I mark item by letter and user by number.
m - number of items in all have/want lists (have or want, not have and want)
x - number of users.
For each user you have list of his wants and haves. Left line is want list, right is have list (both will be sorted so we can use binary search).
1 - ABBCDE FFFGH
2 - CFGGH BE
3 - AEEGH BBDF
For each pair of users you generate two values and store them somewhere, you'd only generate it once and than actualize. Sorting first table and generating second, is O(m*x*log(m/x)) + O(log(m)) and will require O(x^2) extra memory. These values are: how many would first user get and how many another (if you want you can modify these values by multiplying them by value of particular item).
1-2 : 1 - 3 (user 1 gets 1) - (user 2 gets 3)
1-3 : 3 - 2
2-3 : 1 - 1
You also compute and store best trader for each user. After you've generated this helpful data you can quickly query.
Adding/Removing item - O(m*log(m/x)) (You loop through user's have/want list and do binary search on have/want list of every other user and actualize data)
Finding best connection - O(1) or O(x) (Depends on whether result stored in cache is correct or needs to be updated. You loop through user's pairs and do whatever you want with data to return to user the best connection)
By m/x I estimate number of items in single user's want/have list.
In this algorithm I'm assuming that all data isn't stored in Database (I don't know if binary search is possible with Databases) and that inserting/removing item into list is O(1).
PS. Sorry for bad english and I hope I've computed it all correctly and that it is working because I also need it.
Of course you could always seperate the system into three categories; "Wants," "Haves," and "Open Offers." So lets say User1 has Item A, User2 has Item B & C and is trading those for item A, but User1 still wants Item D, and User2 wants Item E. So User1 (assuming he's the trade "owner") puts a request, or want for Item D and Item E, thus the offer stands, and goes on the "Open Offers" list. If it isn't accepted or edited within two or so days, it's automatically cancelled.
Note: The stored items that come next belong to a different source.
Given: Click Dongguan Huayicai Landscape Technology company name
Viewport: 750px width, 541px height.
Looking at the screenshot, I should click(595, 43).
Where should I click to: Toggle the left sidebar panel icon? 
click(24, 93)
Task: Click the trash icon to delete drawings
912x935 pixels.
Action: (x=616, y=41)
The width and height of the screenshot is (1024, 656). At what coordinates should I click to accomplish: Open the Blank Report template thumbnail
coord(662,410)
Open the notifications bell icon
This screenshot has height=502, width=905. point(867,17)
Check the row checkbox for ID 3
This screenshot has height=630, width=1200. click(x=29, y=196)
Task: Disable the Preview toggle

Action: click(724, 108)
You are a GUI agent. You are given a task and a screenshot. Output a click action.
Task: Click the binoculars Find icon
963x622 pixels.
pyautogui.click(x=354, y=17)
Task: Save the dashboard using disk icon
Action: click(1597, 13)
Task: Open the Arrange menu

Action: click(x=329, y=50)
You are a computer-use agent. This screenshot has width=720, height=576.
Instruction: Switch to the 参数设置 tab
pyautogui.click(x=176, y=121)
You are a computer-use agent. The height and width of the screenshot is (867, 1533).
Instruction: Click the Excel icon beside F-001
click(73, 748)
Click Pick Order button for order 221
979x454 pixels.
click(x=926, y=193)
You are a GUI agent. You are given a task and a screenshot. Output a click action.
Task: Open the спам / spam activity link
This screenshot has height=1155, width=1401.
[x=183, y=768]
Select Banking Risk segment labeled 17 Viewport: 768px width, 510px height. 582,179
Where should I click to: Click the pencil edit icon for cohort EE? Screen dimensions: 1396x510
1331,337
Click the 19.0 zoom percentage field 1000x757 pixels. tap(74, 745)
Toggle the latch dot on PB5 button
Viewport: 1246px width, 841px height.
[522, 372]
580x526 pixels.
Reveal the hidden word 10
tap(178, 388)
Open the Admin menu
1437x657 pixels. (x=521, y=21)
So User3 is looking for Item F and Item G, and searches on the "Have list" for Items F & G, which are split between User1 & User2. He realizes that User1 and User2's open offer includes requests for Items D & E, which he has. So he chooses to "join" the operation, and it's accepted on their terms, trading and swaping they items among them.
Lets say User1 now wants Item H. He simply searches on the "Have" list for the item, and among the results, he finds that User4 will trade Item H for Item I, which User1 happens to have. They trade, all is well.
Just make it BC only. That solves all problems.